**Texto proporcionado**

En defensa del buffet. Casi.

 

por Isabel Zapata; fotos: Ana Lorenzana; buffet: Bar Antonio

La libertad de elegir nos gusta tanto que hemos escrito manifiestos y librado guerras en su nombre. Tener opciones es bueno, en teoría: nos permite introducir en nuestra vida cierta variedad que nos aleje del aburrimiento. Como entretenimiento, apuntamos ventajas y desventajas en páginas reales o imaginarias hasta llegar a una decisión informada, sensata, estratégica. Hasta que el mundo nos rebasa. Todo es risas y diversión hasta que nos enfrentamos, en el pasillo de aderezos del supermercado, a quince tipos diferentes de mayonesa: clásica, light, con chipotle, baja en grasa, con sriracha, con tocino. Unos metros más adelante, se nos vienen encima las cajas de cereal, las pastas de dientes, las lechugas. Lo mismo pasa en restaurantes con menús tan largos que requieren ser empastados como libros. (El de Andrés Carne de Res, en Colombia, pesa lo mismo que el chuletón de cerdo.) Derrotados y deseando que alguien decida por nosotros, ponemos la carta a un lado y preguntamos al mesero: ¿Y usted qué recomienda?

 
 

Pensemos en el buffet, el rey de las alternativas. Incluso para las personas de naturaleza más resistente al cambio, hay algo deliciosamente infantil, infantilmente delicioso, en el paisaje que forman sus múltiples mesas: por acá la estación de mariscos frescos y ceviches, junto a ella los guisados mexicanos, las pastas, la barra de ensaladas. Al fondo, junto a los postres, una señora prepara quesadillas al momento. Los buffets, monstruos sin cabeza, nos llevan a tomar las decisiones más absurdas y vergonzosas. ¿Salchichas miniatura (¿por qué siempre hay salchichas miniatura?) con mermelada? Perfecto. ¿Huevos a la mexicana con una rebanada de sandía y un pedazo de muffin de chocolate? Venga. ¿Puntas de filete con granola? ¿Sushi con pasta primavera y un sopecito de papa con chorizo? ¿Chicharrón en salsa verde con ceviche de mango? Me atrevo. ¿No se te antoja otro pedacito de pastel azteca? Para cuando llega el momento del postre ya hemos casi perdido las ganas de vivir. Pero no le hace, todavía queda espacio para el pastel imposible, la gelatina mosaico y los duraznos en almíbar cubiertos por una misteriosa crema. Si se puede un poquito de cada uno, mejor.

Una cosa lleva a la otra y de pronto ya estuvimos en la sobremesa el tiempo suficiente como para hacer un poco de hambre y volver a la estación de guisados por otro plato de mole con pollo, para aprovechar (los buffets se tratan, en gran medida, de aprovechar lo que pagamos o la oportunidad de comer algo que nunca comemos). Como si no fuéramos a comer de nuevo en días, en semanas, en años, aprovechamos.

**Datos de origen**
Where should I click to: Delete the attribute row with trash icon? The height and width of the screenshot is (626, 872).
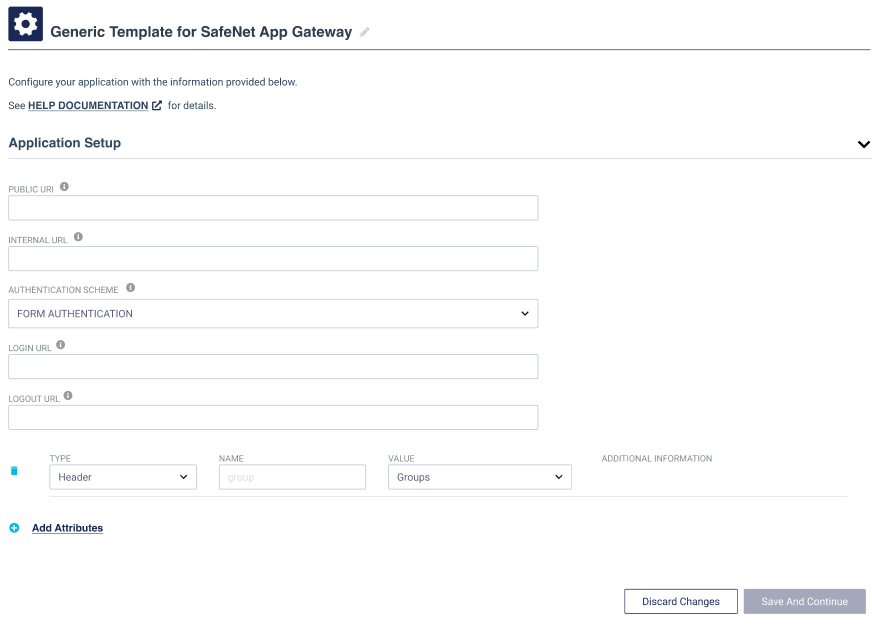coord(14,470)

**Instrucción**
Cite textualmente el pasaje del texto sobre el buffet que empieza en las palabras "Una cosa lleva" y concluye tras "en años, aprovechamos.". Estos datos proceden de una fuente distinta a la del texto.

**Tarea resuelta**
Una cosa lleva a la otra y de pronto ya estuvimos en la sobremesa el tiempo suficiente como para hacer un poco de hambre y volver a la estación de guisados por otro plato de mole con pollo, para aprovechar (los buffets se tratan, en gran medida, de aprovechar lo que pagamos o la oportunidad de comer algo que nunca comemos). Como si no fuéramos a comer de nuevo en días, en semanas, en años, aprovechamos.